Monday, June 26, 2017

2017 Graduation: Key Note Speaker-Amy Mosiman (Are you kidding me?)

 Rarely does our teacher's union president darken my door for a GOOD reason. I spotted him at the threshold in the middle of an ELA lesson. It was a mixed grammar and vocabulary instruction. "Forget to capitalize the beginning of a sentence again," I threatened my 4th graders, "and I will begin decapitating toes."  I directed their attention to Jeff. Their welcoming applause threw him off (or maybe it was the future fate of 4th grade toes that shook him up a bit) as he approached me. My normally chatty class was shockingly quiet. I'm high school basketball player tall. Jeff is NBA sports-star tall. They were very impressed. And curious. So was I.

It was that old E.F. Hutton commercial all over again. I had directed my students to an independent activity but all ears were trained to Jeff. "The senior class has requested that you be their commencement speaker," he said. I stared at him, baffled. My 4th graders stared at him, baffled. "You can say no," he added, "Others have." I breathed a sigh of relief. So I was just a relief pitcher...called up because of an elbow cramp. The seniors didn't actually WANT me to do it...I was just a back-up. Like using margarine on your popcorn when you were out of butter.  "No...you were their first choice," he assured me. Oh.

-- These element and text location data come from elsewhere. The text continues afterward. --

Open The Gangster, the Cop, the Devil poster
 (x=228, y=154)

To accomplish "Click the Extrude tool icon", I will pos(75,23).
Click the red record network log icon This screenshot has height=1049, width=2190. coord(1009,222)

I had a month to prepare. I needed at least six months after dealing with the emotional bruising of having at least a dozen people ask, "Why would they choose you?" "Maybe start with an outline," my husband prompted. I instead dug out everything I had from my former 6th grade class. Their poetry. Pictures. Letters. Gifts. Referrals. I sat among this pile, wallowing in self-pity, willing the words to infuse into my heart and brain like smoke from a tribal fire. "Is the outline done," Brad asked at the end of Week 1. I glared at him. "Why don't we get you a new outfit for your speech," he suggested. That little shopping excursion marked the second time I would cry during the writing process.

1.  Pre-write
2.  Cry
3.  Rough draft
4.  Cry
5.  Revision
6. Cry
7.  Edit
8.  Cry
9.  Edit again
10.  Cry. Lose sleep. Over-eat.
11. Edit some more
12.  Final draft.
13. Vomit

"Too short." "Too long." "Too flowery." "Too graphic."

"Are we talking about your speech or your outfit," Brad grumbled as we exited the sixth store. "Let's just go with dress pants," he sighed, thrusting a pair at me. I walked out of the dressing room, empty-handed. "What was wrong with those," my exasperated husband asked. "You could see my panty-line," I explained. "How can I give a speech to over 700 people when 85 seniors will be sitting behind me, looking at my panty-line?" "It's going to be tough to give a speech when you haven't actually written a speech," he snapped back, "Who's going to care about your panty-line if there isn't a speech?"

The best graduation speech that I ever heard was from my daughter Savannah's friend Sam who wove stories about the class into her message. Drawing on that, I typed...cried...typed some more...hyperventilated...type-type-type, whimper-whine-wail, type-type-type...

"It's fourteen pages long," I told Brad.

Horror-struck, he asked, "How long does it take to deliver?"

 "Fourteen minutes."

"How long is it SUPPOSE to be?"

"Five to eight minutes," I answered, resorting to Step 8 in the writing process.

So long, meaningful quote from Billy Graham. Farewell to Bernie, the hardest-working girl in the 6th grade. Adieu to sweet Jessica and her meticulously-crafted book report dioramas. How painful to cut Casey and her shocked aversion to Boston traffic or Emma's (warped) memory of my swiping her clicky pen and bashing it against the classroom wall (I would NEVER do that!). I played tug-of-war for days about Dylan, finally refusing to give up my chance of practicing my Irish accent in front of a captive audience.

By the day of graduation, I was down to ten pages.

I showed up for practice at 9 that morning. "You don't need to be here, Mrs. Mosiman," the high school principal reassured me. "I have some things that I need the kids to do," I answered. I saw concern flash in his eyes. There was a reason that elementary teachers aren't typically chosen to deliver the commencement address.

I began fasting and dehydrating at 3 pm.

Bumbling my box of props, I climbed the stage steps at 7:10 and approached the podium, blew a bubble, and began my speech...not to over seven hundred people that I barely knew but to eighty...that I knew and loved. Together we snapped the Addams Family theme song, Nathan erupted from his seat to declare himself the God of War, Maggie and Jacob graciously read their poems from the 6th grade, I tossed some good-natured abuse at those who I knew would take it well, gave a half-eaten jar of organic peanut-butter to Matthew, and told story after story about how special they were. My speech. Their stories. My love. My words would never be enough.

1 comment:

  1. What a wonderful opportunity to express my adoration for such a special class...it was both a blessing and an honor.